5年前の今日あの時、東京の小さなオフィスビルの5階にいた。横揺れで重いガラスの窓が勝手に開き、振り落されるのではと机の下に丸まった。あちこちで物が落ちたり割れる音がする。これまでとは明らかに違う揺れに、いつか来ると思っていたものがついに来た、このままビルが崩れて最悪ここで…(阪神淡路大震災の映像がよぎる)、キーンと耳鳴りがするほどの緊張感と圧迫感のようなものの下でじっと息をひそめた。静かだった。

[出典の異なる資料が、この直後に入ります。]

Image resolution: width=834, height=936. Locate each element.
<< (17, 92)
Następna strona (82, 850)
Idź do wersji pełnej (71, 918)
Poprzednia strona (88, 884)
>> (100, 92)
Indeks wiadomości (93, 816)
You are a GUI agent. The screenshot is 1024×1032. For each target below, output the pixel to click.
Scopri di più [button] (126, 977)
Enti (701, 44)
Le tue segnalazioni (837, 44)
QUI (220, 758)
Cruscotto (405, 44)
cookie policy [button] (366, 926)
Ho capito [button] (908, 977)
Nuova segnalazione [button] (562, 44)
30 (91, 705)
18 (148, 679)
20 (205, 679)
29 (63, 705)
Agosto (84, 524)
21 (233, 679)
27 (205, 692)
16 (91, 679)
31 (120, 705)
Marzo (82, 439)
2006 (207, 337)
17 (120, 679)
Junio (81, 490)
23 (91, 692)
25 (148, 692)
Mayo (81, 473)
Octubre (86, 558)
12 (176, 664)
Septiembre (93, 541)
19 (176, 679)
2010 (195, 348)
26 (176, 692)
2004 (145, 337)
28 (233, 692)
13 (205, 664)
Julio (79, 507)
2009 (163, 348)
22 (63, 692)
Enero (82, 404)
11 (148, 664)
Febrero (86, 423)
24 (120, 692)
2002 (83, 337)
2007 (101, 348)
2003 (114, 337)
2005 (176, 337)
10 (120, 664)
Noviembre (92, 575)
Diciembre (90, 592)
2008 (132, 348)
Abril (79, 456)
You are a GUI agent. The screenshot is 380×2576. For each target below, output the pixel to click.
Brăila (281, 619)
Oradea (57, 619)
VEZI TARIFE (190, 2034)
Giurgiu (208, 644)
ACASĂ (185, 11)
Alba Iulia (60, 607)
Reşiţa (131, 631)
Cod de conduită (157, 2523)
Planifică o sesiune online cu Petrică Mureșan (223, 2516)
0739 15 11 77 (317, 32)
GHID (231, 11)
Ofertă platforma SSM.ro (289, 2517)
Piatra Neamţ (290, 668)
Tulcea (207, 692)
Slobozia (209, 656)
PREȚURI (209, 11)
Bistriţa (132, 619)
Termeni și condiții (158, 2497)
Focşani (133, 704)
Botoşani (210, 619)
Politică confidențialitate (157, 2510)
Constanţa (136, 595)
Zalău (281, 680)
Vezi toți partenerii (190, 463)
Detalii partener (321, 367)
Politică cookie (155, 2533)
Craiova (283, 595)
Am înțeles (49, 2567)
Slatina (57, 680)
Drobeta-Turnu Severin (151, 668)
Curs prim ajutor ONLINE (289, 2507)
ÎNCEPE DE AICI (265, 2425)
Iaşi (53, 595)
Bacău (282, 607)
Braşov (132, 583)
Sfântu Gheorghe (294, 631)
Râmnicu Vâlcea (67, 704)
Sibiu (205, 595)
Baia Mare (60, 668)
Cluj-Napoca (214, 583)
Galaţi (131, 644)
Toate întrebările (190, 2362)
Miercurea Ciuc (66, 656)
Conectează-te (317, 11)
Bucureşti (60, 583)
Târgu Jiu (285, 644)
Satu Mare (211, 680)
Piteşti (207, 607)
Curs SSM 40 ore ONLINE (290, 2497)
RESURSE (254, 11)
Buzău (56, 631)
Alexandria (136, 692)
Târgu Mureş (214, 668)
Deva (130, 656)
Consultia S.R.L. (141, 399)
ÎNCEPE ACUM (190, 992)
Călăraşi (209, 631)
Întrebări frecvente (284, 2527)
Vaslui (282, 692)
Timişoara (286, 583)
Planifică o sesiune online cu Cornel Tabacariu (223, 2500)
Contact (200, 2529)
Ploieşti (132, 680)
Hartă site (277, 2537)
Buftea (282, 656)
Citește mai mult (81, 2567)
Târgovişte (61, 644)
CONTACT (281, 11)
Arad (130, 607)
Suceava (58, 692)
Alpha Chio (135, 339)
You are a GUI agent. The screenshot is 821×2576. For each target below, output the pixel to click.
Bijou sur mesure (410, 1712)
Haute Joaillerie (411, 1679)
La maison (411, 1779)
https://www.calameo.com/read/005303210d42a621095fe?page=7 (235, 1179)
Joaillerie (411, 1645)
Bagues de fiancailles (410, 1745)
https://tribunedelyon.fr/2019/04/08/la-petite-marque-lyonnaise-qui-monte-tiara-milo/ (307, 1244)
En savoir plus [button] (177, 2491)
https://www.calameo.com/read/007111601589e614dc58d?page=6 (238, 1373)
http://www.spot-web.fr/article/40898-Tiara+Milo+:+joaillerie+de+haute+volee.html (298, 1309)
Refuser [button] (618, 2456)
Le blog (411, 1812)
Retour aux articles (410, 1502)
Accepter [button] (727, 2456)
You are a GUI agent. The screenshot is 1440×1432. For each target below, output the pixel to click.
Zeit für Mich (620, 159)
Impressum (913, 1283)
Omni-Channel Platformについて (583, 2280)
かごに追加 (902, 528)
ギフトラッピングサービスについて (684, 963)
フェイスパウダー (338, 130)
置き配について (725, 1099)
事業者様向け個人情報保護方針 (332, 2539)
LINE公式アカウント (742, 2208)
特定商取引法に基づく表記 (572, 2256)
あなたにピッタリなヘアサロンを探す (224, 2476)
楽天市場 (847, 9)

その瞬間というのは、一刻一刻の揺れの成り行きに神経が集中して、ほかに何も考えられない。もっと安全な場所へ機敏に移動するといった行動もできない。ただじっとしている。自分以外のこと、例えば周囲の状況や、他の人がどうしているか、気にするのはもっと後になって少し落ち着いてからだ。家族すら思い浮かべられなかったことに心が痛んだが、あとで「まずは自分の身を。自分を助けろ!」が緊急非常事態の鉄則と聞いた。非常時は非情も許される。
しかし、震源地のような極限で生き残ったひとは、そばにいながら救えなかった命を自分の罪のように背負い込むことがある。自然災害だけでなく戦火、飢餓、事故、テロなど、多くの死の現場で、ぎりぎり生き残った人たちの足取りは重いことだろう。経験や記憶が重すぎる。